-- Start of Information shown --
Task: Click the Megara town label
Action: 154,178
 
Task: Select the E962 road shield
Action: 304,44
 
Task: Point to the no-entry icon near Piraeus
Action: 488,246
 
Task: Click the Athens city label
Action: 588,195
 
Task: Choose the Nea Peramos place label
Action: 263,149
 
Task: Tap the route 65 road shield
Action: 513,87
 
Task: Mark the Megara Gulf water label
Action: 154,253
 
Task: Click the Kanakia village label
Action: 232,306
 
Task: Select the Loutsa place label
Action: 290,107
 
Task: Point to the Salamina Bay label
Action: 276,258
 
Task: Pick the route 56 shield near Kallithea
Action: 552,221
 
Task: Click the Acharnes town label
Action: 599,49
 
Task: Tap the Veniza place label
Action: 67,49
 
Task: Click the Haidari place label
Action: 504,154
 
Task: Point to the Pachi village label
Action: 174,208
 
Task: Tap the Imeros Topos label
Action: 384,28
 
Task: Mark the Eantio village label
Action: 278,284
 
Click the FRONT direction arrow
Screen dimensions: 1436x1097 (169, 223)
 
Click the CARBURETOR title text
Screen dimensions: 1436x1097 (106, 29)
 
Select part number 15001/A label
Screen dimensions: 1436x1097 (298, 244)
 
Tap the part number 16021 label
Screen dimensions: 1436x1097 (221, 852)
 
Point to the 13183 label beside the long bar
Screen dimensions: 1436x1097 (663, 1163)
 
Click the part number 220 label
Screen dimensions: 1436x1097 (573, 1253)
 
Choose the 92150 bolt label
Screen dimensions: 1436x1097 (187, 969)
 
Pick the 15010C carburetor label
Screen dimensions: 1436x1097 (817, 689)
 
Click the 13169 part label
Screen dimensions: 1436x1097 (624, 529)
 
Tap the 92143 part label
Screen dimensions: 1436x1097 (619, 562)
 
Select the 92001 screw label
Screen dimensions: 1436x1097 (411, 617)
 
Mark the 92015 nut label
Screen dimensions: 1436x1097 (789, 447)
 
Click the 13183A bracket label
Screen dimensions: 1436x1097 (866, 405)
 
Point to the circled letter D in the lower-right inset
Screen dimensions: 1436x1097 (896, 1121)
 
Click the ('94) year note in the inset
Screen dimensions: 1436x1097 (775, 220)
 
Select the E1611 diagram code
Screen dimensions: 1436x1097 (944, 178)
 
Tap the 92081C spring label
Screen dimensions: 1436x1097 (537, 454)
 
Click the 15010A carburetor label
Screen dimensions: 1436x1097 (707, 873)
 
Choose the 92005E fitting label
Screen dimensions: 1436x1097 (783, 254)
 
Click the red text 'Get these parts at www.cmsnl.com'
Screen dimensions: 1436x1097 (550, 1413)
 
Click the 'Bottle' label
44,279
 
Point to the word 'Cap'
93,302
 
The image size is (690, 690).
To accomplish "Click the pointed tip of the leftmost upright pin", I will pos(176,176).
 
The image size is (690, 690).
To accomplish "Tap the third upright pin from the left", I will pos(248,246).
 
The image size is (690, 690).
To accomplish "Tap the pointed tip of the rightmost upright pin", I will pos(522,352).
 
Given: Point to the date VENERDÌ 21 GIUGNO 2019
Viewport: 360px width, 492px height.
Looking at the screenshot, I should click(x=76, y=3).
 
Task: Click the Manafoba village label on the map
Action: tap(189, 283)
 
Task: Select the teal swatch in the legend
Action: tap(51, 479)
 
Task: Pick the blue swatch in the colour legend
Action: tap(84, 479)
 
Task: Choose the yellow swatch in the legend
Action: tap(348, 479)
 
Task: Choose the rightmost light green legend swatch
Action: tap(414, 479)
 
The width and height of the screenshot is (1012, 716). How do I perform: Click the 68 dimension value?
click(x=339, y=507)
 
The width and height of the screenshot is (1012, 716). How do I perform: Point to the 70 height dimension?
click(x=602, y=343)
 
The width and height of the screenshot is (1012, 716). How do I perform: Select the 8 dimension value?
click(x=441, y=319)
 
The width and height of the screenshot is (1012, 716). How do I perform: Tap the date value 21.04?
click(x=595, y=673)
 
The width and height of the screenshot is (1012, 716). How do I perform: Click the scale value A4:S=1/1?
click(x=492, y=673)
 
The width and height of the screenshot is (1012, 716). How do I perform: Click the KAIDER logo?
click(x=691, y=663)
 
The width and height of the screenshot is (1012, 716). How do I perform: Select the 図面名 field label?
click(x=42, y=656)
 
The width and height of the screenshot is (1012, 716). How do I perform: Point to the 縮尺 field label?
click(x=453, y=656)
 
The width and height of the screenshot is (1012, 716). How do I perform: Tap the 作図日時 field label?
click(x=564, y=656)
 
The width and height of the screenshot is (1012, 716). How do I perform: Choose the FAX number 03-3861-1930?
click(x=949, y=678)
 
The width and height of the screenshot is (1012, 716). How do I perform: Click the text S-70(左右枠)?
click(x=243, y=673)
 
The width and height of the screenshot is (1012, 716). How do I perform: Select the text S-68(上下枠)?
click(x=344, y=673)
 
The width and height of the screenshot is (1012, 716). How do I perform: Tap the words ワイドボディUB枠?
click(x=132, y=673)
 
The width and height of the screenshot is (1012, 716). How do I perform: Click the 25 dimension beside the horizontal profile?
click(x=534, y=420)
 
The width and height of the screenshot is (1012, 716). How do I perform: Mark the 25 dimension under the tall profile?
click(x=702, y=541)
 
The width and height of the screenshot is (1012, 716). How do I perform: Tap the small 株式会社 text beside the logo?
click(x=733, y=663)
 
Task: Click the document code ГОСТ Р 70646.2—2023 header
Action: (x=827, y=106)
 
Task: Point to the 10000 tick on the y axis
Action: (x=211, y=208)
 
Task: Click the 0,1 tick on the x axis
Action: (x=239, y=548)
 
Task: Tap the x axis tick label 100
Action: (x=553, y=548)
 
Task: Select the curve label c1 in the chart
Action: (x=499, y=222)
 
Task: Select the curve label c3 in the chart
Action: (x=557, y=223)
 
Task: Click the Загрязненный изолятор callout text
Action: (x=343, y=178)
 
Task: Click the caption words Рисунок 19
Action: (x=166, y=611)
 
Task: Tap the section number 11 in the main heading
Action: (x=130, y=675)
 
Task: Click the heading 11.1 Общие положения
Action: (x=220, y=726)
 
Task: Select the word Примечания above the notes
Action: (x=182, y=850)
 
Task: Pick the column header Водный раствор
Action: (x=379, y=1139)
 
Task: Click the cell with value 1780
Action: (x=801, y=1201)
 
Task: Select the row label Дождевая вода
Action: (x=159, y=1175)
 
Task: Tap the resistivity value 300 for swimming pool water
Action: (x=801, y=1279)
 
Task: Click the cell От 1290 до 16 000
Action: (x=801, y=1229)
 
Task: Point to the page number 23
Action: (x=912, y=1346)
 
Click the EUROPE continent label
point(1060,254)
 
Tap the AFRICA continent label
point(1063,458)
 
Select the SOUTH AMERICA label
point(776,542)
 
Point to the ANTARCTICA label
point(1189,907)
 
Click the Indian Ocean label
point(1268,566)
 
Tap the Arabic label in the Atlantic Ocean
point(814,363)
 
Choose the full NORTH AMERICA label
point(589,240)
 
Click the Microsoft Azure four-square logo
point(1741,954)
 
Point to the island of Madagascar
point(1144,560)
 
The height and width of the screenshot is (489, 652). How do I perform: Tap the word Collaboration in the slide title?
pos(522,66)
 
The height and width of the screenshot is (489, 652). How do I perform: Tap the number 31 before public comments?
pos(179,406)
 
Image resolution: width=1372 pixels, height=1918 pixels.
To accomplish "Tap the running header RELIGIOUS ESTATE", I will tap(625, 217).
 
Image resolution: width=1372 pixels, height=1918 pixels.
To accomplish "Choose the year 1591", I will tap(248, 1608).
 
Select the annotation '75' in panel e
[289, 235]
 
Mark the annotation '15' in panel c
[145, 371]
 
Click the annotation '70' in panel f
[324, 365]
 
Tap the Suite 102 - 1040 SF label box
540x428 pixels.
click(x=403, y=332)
-- End of Information shown --
▸ Challenge:
Transcribe the rows above word for word, starting with the first line and going on through the line that contains "Screen dimensions: 1436x1097 (573, 1253)".

▸ Result below:
Task: Click the Megara town label
Action: 154,178
 
Task: Select the E962 road shield
Action: 304,44
 
Task: Point to the no-entry icon near Piraeus
Action: 488,246
 
Task: Click the Athens city label
Action: 588,195
 
Task: Choose the Nea Peramos place label
Action: 263,149
 
Task: Tap the route 65 road shield
Action: 513,87
 
Task: Mark the Megara Gulf water label
Action: 154,253
 
Task: Click the Kanakia village label
Action: 232,306
 
Task: Select the Loutsa place label
Action: 290,107
 
Task: Point to the Salamina Bay label
Action: 276,258
 
Task: Pick the route 56 shield near Kallithea
Action: 552,221
 
Task: Click the Acharnes town label
Action: 599,49
 
Task: Tap the Veniza place label
Action: 67,49
 
Task: Click the Haidari place label
Action: 504,154
 
Task: Point to the Pachi village label
Action: 174,208
 
Task: Tap the Imeros Topos label
Action: 384,28
 
Task: Mark the Eantio village label
Action: 278,284
 
Click the FRONT direction arrow
Screen dimensions: 1436x1097 (169, 223)
 
Click the CARBURETOR title text
Screen dimensions: 1436x1097 (106, 29)
 
Select part number 15001/A label
Screen dimensions: 1436x1097 (298, 244)
 
Tap the part number 16021 label
Screen dimensions: 1436x1097 (221, 852)
 
Point to the 13183 label beside the long bar
Screen dimensions: 1436x1097 (663, 1163)
 
Click the part number 220 label
Screen dimensions: 1436x1097 (573, 1253)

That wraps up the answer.